Although, admittedly, I couldn’t quite picture how that would all look until I actually saw the exhibit in person. If you’re in the same boat, think: Gallery-art show meets rummage-sale treasure hunt.
Minus the shopping. 🙂
On display now through Sept. 23, this playful, engaging (and free!) activity is located inside the museum’s 1,000-square-foot special exhibit room currently dedicated to colorful scenes of collage posters of photographed objects laid out in engaging ways, as well as clusters of physical items scooped up and salvaged from museum archive boxes not usually on display.
How it works:
Themed collections are presented in poster collages or object displays
Visitors are tasked with spotting specific objects (a mixing bowl, a glass bottle, a toy clown, etc.)
Objects are located somewhere in each theme
Fun rhymes printed in big and bold letters, which aren’t exactly riddles, tell visitors which items to find.
Collages & Objects
In fact, according to my little calculator kids, there were 18 themed scenes in total: 15 photo collages on the walls plus three physical displays behind glass.

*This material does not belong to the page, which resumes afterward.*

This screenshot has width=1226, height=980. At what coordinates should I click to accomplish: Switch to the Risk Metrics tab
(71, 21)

(TIP: Ask your kids to count the number of posters they see around the room as a ninja-parenting distraction move so you have time to take in all the glorious details).

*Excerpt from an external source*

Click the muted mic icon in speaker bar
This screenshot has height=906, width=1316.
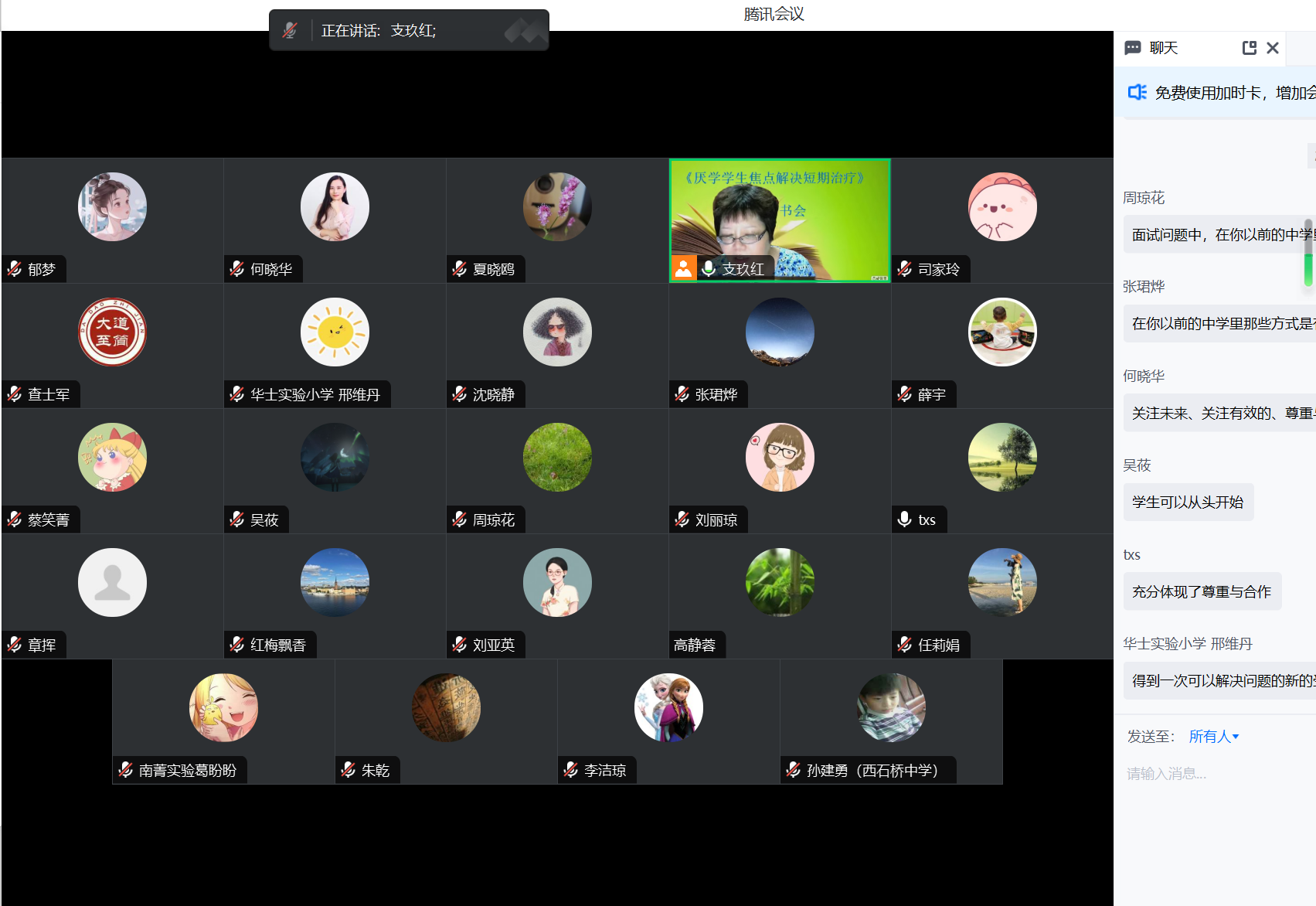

What: “I Spy: The Secret Museum” exhibit
Where: Harbor History Museum, 4121 Harborview Drive, Gig Harbor; special exhibition gallery room
Cost: Free (admission to the museum is also free!)
Times: Now through Sept. 23, during regular museum hours
We lucked out and got the helpful talents of museum docent Janet Stahnke to stay by our side and explain the whole setup piece by piece as we explored. She was SO good with the kids and kept them engaged and looking for new objects to spot. She was also great at pointing out the generational anomalies that a 9- and 7-year-old might not know about like straight pins, flip phones and some sort of zig-zag fabric trim Google is not helping me find the terminology for right now. (Apparently, some anomalies apply to 40-year-old Home Ec dropouts too).
Our Faves
Some of our favorite details included a collage of vintage baking goods stacked in a worn, wooden cupboard, and the primary-color goodness in the vintage toy collage. Clara was very excited to spot the required “two clowns” that her mama effectively could not. (Those tricky museum peeps got me by placing a little wood circus ringmaster in the mix that looked deceptively similar to the second clown).
The rhyme used for the two clowns Clara spotted from the vintage toy theme challenge read:
I SPY …
A tug boat, two clowns, three colorful hands,
A Viewmaster, four bells, two Tinkertoy cans,
A shark, three bears,
Mr. Potato Head, A Frisbee, a plane,
a caboose that is red,
A dump truck,
a horse pulling a sleigh,
A baseball, a forklift, and four blocks that spell PLAY.
Speaking of play, look for the two small baskets of toys and blocks out in the open where kids are invited to experiment with designing their own object collections. Wyatt, and later Clara, too, made neat arch block towers, and then docent Stahnke hid a plastic dino under it. Too cute!
Harbor Finds
Near the back, a real painted rowboat filled with seafloor finds was also a hit. We spent a good amount of time looking in the little boat, actually, spying a brown glass bottle covered almost entirely in white pokey barnacles, a small and rusty wheel the kids could spin by hand, and even a spoooooky, haunted house-style old doorknob! And it was all said to be pulled from the watery depths of the actual Gig Harbor itself. Seriously, how stoked would you be to find that door knob??
Overall Thoughts
The museum also incorporated some cool “spy”-themed features into the logistics: describing the organizers as the “Harbor History Museum detective squad” and placing a “spy manual” in the exhibit to flip through for location clues. (The museum tells me the manual is out for repairs but will be back soon!)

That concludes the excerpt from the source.